EMPLOYEE CHANGES: Blue Care in Kingaroy is consulting with staff on work hour changes.
EMPLOYEE CHANGES: Blue Care in Kingaroy is consulting with staff on work hour changes. Bev Lacey

Blue Care Kingaroy nurses' future uncertain

THE future of nursing jobs at Kingaroy's Canowindra Blue Care facility is uncertain after job cuts were announced at Bundaberg's facility.

Blue Care met with employees at its Canowindra facility in Kingaroy on Tuesday to start consultation regarding proposed changes to work hours and the facility's service model.

The meeting came after an announcement that at least 11 jobs would be cut from the Bundaberg Blue Care facility.

According to the Queensland Nurses and Midwives Union in August, about 11 of 17 nurses in Bundaberg lost their jobs and were replaced by personal carers.

A spokesperson for Blue Care was unable to confirm if jobs would be cut at the Kingaroy facility.

"As consultation with our employees has only just commenced, it would be premature to speculate on whether there will be position reductions,” the spokesperson said.

Blue Care group executive regional and remote services Alan Wilson saidthe aged care sector was undergoing unprecedented change.

"Blue Care must change, driven by sector reform and the necessity to create flexibility within our facilities to respond to the changing needs of our residents,” Mr Wilson said.

"Doing nothing in response to the changes faced by the aged care sector is not an option for our organisation.

"In our residential aged care facilities this includes training our personal carers to provide increased support to our registered nurses, enrolled nurses and residents.

"Our personal carers are responsible for the same basic care tasks that family members regularly undertake in their own homes when caring for a loved one.

"Blue Care personal carers do not and will not have responsibility for the administration of medication to residents and will continue to practice in accordance with all applicable federal and state legislation and regulations.

"Our RNs will continue to have special responsibility for the administration of complex and high-risk medications to residents.”

Mr Wilson said Blue Care was working to create a family-like environment at their facilities.

"We are working to improve the quality of care that residents receive by increasing the frequency with which the same Blue Care employees work with the same residents, creating a family-like environment,” he said.

"Our model of care is designed to meet the community's expectation of affordable access to high-quality, person-centred care from people who live and work within their local community.

"As a not-for-profit organisation, now more than ever we need a continued focus on finding ways of operating that ensure we can maintain sustainable health and community services.
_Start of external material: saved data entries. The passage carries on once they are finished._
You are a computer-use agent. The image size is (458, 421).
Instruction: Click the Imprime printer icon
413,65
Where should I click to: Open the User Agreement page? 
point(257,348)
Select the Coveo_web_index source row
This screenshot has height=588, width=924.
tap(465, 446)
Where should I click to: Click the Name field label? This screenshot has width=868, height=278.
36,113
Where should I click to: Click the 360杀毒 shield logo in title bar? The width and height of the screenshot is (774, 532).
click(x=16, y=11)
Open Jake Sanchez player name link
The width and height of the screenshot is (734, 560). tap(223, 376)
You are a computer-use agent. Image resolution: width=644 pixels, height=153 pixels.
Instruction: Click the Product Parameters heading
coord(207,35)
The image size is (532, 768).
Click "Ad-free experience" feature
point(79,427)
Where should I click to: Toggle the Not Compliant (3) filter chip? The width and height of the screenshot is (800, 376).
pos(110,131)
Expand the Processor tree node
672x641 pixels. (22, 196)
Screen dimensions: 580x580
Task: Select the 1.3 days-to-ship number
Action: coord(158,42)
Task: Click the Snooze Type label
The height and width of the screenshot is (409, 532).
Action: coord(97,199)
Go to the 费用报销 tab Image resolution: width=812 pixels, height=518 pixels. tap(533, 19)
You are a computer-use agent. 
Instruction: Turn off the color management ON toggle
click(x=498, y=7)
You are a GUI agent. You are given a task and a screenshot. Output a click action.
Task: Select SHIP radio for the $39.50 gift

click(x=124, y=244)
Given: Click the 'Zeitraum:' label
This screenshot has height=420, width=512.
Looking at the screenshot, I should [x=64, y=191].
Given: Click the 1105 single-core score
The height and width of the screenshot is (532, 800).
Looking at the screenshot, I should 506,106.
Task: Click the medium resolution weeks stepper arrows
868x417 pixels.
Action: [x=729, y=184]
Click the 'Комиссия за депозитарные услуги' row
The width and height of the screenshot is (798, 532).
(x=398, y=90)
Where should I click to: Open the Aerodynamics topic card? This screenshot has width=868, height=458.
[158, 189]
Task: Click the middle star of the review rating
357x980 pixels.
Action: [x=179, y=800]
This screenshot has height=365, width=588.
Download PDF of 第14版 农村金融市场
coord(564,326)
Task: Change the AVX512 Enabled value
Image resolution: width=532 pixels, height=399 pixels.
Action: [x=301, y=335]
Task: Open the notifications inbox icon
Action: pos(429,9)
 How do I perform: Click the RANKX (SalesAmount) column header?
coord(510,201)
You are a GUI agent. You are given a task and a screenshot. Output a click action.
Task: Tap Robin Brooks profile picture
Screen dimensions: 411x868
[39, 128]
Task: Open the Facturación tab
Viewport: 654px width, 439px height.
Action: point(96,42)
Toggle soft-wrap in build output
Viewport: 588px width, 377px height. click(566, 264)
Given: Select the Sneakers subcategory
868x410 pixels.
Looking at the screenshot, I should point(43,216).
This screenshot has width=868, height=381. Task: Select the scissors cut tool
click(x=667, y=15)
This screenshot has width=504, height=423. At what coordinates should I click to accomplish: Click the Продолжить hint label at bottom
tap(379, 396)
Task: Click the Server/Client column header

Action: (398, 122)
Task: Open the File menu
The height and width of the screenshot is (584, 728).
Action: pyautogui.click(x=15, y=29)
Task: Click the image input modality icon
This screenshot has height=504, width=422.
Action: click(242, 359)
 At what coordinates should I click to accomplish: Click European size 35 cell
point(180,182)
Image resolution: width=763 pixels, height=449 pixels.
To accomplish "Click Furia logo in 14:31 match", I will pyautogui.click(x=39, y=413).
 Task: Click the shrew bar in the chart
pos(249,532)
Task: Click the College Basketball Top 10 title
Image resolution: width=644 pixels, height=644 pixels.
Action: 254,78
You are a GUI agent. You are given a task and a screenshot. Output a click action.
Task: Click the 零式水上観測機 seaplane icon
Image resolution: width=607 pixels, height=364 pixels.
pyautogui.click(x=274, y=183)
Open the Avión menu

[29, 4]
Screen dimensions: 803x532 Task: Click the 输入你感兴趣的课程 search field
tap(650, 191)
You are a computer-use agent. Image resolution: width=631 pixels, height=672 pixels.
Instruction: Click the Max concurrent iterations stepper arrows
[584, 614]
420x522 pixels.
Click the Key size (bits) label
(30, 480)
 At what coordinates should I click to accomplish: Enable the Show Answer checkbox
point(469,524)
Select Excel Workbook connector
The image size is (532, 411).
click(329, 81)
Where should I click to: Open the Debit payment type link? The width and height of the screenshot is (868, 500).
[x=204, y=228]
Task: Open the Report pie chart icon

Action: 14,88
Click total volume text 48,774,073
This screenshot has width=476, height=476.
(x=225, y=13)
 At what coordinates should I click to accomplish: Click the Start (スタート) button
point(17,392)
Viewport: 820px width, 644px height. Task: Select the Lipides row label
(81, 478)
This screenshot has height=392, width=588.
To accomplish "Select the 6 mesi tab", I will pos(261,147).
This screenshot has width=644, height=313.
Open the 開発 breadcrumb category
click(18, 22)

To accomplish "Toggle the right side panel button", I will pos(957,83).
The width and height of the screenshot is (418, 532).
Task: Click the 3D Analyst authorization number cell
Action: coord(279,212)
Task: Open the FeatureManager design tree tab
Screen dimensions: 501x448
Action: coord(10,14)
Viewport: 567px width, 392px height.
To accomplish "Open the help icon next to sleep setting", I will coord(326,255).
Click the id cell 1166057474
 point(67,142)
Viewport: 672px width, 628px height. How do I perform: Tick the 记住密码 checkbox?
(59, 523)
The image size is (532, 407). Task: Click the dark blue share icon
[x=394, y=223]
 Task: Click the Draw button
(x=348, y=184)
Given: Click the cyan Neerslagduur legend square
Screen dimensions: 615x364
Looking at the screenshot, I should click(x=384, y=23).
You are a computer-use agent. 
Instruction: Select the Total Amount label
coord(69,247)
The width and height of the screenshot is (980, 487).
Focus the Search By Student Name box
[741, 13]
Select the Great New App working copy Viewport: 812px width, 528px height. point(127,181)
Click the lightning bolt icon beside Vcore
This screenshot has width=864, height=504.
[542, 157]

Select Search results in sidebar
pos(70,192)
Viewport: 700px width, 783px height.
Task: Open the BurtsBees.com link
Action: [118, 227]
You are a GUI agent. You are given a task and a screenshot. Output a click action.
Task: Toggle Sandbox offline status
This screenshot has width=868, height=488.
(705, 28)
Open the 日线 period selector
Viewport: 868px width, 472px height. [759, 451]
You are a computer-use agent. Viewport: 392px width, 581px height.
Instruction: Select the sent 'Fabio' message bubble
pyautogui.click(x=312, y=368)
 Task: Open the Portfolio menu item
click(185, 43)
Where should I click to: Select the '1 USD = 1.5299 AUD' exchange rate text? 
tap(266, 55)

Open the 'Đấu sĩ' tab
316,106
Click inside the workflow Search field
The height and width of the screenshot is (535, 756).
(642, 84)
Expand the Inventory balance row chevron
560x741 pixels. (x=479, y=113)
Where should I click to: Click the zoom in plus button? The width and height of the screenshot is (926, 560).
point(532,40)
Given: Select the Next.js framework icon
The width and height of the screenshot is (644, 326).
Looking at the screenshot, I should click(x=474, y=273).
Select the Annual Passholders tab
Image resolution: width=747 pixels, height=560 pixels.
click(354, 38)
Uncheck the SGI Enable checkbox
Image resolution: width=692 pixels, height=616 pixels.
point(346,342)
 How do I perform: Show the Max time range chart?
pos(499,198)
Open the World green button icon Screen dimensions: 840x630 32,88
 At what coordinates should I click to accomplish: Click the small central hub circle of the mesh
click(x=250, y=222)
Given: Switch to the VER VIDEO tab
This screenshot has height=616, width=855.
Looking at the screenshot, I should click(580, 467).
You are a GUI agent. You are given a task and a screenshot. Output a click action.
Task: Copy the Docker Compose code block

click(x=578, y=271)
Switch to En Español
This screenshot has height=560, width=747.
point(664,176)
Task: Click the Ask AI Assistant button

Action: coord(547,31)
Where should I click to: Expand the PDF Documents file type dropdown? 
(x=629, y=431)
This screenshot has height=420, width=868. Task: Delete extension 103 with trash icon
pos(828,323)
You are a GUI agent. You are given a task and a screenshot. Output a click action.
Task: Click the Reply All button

If we don't, we will not be able to respond to ongoing community need and expectation.

"Throughout periods of change like these, we continue to be guided by our values to make the necessary changes with compassion and care.”

Also in the aged care sector, Southern Cross Care announced wide-ranging cuts across 11 of their facilities in July.

About 200 nursing hours were cut at two South Burnett aged care facilities - Castra in Murgon and Karinya in Nanango.